The International Monetary Fund (IMF) said Wednesday that some Gulf countries will face financial problems in five years' time due to their increasing fiscal deficits amid low oil prices.
In its Middle East and Central Asia Regional Economic Outlook report published Wednesday, the Washington-based international organisation said the oil price slump has increased the urgency for oil exporting countries to adjust their fiscal policies.
"Apart from Kuwait, Qatar, and the United Arab Emirates, under current policies, countries would run out of buffers in less than five years because of large fiscal deficits," IMF warned in the report.
"Fiscal deficits are expected to be 13 percent of GDP in the Gulf Cooperation Council [GCC] in 2015," the report said.
Moreover, the IMF expects the world's biggest oil exporter Saudi Arabia to run a deficit of more than 20 percent of its GDP in 2015.
"Only Kuwait and Qatar will have a surplus this year, after accounting for estimated income from their sovereign wealth funds," the organisation said.
Noting that GCC countries' annual growth rate was 3.4 percent last year, the IMF said it forecasts this rate falling to 3.3 percent this year, and contracting to 2.8 percent next year.
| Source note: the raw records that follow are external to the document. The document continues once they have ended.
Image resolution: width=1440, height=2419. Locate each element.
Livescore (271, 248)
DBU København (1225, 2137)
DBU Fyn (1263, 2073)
"Because the oil price drop is likely to be large and persistent, oil exporters will need to adjust their spending and revenue policies to secure fiscal sustainability," IMF advised in its report.
The organisation listed non-oil taxation, energy pricing, and reforms on public investment management as other remedies for GCC countries, and stressed that faster progress is needed to develop plans to strengthen their fiscal positions.